[Extracted data entries]
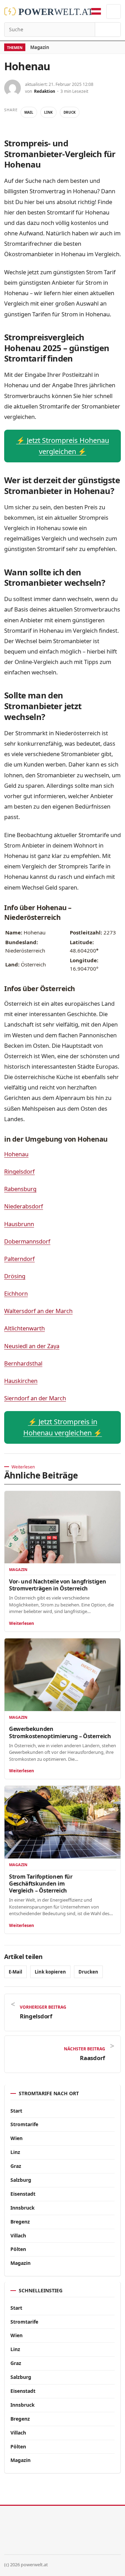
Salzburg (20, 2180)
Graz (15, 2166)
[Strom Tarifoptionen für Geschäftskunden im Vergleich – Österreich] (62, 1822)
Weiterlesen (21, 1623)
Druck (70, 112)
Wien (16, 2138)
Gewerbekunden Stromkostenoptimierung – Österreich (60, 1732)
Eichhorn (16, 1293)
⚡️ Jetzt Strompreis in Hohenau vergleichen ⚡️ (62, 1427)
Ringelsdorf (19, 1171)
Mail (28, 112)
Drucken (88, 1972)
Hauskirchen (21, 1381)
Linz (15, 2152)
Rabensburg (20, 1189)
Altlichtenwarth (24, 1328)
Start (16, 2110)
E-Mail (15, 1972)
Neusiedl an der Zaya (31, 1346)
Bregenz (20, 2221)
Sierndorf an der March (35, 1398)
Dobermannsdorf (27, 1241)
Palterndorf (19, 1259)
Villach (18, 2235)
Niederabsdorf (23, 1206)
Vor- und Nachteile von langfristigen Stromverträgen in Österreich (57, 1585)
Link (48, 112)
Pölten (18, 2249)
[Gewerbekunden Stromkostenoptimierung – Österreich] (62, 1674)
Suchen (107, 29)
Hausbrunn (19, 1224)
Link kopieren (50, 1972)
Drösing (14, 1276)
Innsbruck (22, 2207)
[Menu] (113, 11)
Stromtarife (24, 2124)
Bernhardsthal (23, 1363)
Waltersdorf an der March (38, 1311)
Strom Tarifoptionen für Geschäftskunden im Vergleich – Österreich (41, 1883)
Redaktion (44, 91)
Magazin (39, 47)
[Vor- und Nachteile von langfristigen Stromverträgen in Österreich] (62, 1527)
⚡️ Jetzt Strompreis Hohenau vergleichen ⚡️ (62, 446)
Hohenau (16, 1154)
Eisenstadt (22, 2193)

**Problem details**. Your output should be an exact copy of every line from the one containing "Sierndorf an der March (35, 1398)" through the end of the records.

**Response area**.
Sierndorf an der March (35, 1398)
Dobermannsdorf (27, 1241)
Palterndorf (19, 1259)
Villach (18, 2235)
Niederabsdorf (23, 1206)
Vor- und Nachteile von langfristigen Stromverträgen in Österreich (57, 1585)
Link (48, 112)
Pölten (18, 2249)
[Gewerbekunden Stromkostenoptimierung – Österreich] (62, 1674)
Suchen (107, 29)
Hausbrunn (19, 1224)
Link kopieren (50, 1972)
Drösing (14, 1276)
Innsbruck (22, 2207)
[Menu] (113, 11)
Stromtarife (24, 2124)
Bernhardsthal (23, 1363)
Waltersdorf an der March (38, 1311)
Strom Tarifoptionen für Geschäftskunden im Vergleich – Österreich (41, 1883)
Redaktion (44, 91)
Magazin (39, 47)
[Vor- und Nachteile von langfristigen Stromverträgen in Österreich] (62, 1527)
⚡️ Jetzt Strompreis Hohenau vergleichen ⚡️ (62, 446)
Hohenau (16, 1154)
Eisenstadt (22, 2193)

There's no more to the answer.